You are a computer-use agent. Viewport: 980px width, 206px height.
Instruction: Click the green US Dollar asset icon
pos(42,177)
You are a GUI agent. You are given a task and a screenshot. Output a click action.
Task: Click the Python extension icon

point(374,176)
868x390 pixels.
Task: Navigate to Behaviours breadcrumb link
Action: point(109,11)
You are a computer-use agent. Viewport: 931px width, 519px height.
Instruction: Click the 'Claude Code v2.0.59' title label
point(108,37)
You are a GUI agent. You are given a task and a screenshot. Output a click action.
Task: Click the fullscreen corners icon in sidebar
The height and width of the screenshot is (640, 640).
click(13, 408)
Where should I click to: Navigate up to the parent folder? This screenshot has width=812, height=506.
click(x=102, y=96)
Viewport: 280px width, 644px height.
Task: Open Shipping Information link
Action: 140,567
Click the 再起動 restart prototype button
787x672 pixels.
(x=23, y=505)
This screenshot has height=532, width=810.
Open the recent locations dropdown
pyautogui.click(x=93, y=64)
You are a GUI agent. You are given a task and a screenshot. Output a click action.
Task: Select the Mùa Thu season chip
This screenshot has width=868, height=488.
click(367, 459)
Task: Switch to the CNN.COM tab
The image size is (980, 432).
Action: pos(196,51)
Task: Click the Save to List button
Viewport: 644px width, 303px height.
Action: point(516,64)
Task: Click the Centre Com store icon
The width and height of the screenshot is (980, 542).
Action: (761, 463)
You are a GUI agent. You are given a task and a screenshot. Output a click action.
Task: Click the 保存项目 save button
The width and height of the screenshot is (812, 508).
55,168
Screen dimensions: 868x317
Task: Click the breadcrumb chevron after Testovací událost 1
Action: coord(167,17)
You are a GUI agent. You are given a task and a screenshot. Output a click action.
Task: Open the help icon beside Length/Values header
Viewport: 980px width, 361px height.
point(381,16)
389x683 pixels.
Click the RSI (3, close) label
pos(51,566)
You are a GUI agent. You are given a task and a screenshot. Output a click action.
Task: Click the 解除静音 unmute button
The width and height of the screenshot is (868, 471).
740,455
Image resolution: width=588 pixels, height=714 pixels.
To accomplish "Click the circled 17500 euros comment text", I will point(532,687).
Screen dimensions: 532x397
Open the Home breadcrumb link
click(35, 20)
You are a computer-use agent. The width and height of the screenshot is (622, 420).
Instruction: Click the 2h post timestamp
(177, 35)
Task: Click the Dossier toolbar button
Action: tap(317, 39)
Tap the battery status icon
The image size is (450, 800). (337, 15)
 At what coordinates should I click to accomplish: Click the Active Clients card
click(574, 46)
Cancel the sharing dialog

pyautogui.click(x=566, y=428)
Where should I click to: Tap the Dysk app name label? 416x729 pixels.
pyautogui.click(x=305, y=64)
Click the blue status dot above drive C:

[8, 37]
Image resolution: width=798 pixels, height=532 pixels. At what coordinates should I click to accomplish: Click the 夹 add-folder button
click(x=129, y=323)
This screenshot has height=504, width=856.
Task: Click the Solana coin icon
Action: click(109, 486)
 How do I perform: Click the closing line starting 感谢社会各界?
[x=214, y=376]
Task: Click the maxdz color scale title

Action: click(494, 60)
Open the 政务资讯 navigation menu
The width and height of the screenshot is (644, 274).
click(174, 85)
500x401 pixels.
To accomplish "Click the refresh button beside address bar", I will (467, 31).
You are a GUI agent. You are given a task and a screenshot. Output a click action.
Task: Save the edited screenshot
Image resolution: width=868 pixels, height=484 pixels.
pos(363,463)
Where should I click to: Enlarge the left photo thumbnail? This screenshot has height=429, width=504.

# # # # # # #

## EXERCISE DESCRIPTION:
Nothing in the data should be left out when you retype it exactly.

## WORKED SOLUTION:
You are a computer-use agent. Viewport: 980px width, 206px height.
Instruction: Click the green US Dollar asset icon
pos(42,177)
You are a GUI agent. You are given a task and a screenshot. Output a click action.
Task: Click the Python extension icon

point(374,176)
868x390 pixels.
Task: Navigate to Behaviours breadcrumb link
Action: point(109,11)
You are a computer-use agent. Viewport: 931px width, 519px height.
Instruction: Click the 'Claude Code v2.0.59' title label
point(108,37)
You are a GUI agent. You are given a task and a screenshot. Output a click action.
Task: Click the fullscreen corners icon in sidebar
The height and width of the screenshot is (640, 640).
click(13, 408)
Where should I click to: Navigate up to the parent folder? This screenshot has width=812, height=506.
click(x=102, y=96)
Viewport: 280px width, 644px height.
Task: Open Shipping Information link
Action: 140,567
Click the 再起動 restart prototype button
787x672 pixels.
(x=23, y=505)
This screenshot has height=532, width=810.
Open the recent locations dropdown
pyautogui.click(x=93, y=64)
You are a GUI agent. You are given a task and a screenshot. Output a click action.
Task: Select the Mùa Thu season chip
This screenshot has width=868, height=488.
click(367, 459)
Task: Switch to the CNN.COM tab
The image size is (980, 432).
Action: pos(196,51)
Task: Click the Save to List button
Viewport: 644px width, 303px height.
Action: point(516,64)
Task: Click the Centre Com store icon
The width and height of the screenshot is (980, 542).
Action: (761, 463)
You are a GUI agent. You are given a task and a screenshot. Output a click action.
Task: Click the 保存项目 save button
The width and height of the screenshot is (812, 508).
55,168
Screen dimensions: 868x317
Task: Click the breadcrumb chevron after Testovací událost 1
Action: coord(167,17)
You are a GUI agent. You are given a task and a screenshot. Output a click action.
Task: Open the help icon beside Length/Values header
Viewport: 980px width, 361px height.
point(381,16)
389x683 pixels.
Click the RSI (3, close) label
pos(51,566)
You are a GUI agent. You are given a task and a screenshot. Output a click action.
Task: Click the 解除静音 unmute button
The width and height of the screenshot is (868, 471).
740,455
Image resolution: width=588 pixels, height=714 pixels.
To accomplish "Click the circled 17500 euros comment text", I will point(532,687).
Screen dimensions: 532x397
Open the Home breadcrumb link
click(35, 20)
You are a computer-use agent. The width and height of the screenshot is (622, 420).
Instruction: Click the 2h post timestamp
(177, 35)
Task: Click the Dossier toolbar button
Action: tap(317, 39)
Tap the battery status icon
The image size is (450, 800). (337, 15)
 At what coordinates should I click to accomplish: Click the Active Clients card
click(574, 46)
Cancel the sharing dialog

pyautogui.click(x=566, y=428)
Where should I click to: Tap the Dysk app name label? 416x729 pixels.
pyautogui.click(x=305, y=64)
Click the blue status dot above drive C:

[8, 37]
Image resolution: width=798 pixels, height=532 pixels. At what coordinates should I click to accomplish: Click the 夹 add-folder button
click(x=129, y=323)
This screenshot has height=504, width=856.
Task: Click the Solana coin icon
Action: click(109, 486)
 How do I perform: Click the closing line starting 感谢社会各界?
[x=214, y=376]
Task: Click the maxdz color scale title

Action: click(494, 60)
Open the 政务资讯 navigation menu
The width and height of the screenshot is (644, 274).
click(174, 85)
500x401 pixels.
To accomplish "Click the refresh button beside address bar", I will (467, 31).
You are a GUI agent. You are given a task and a screenshot. Output a click action.
Task: Save the edited screenshot
Image resolution: width=868 pixels, height=484 pixels.
pos(363,463)
Where should I click to: Enlarge the left photo thumbnail? This screenshot has height=429, width=504.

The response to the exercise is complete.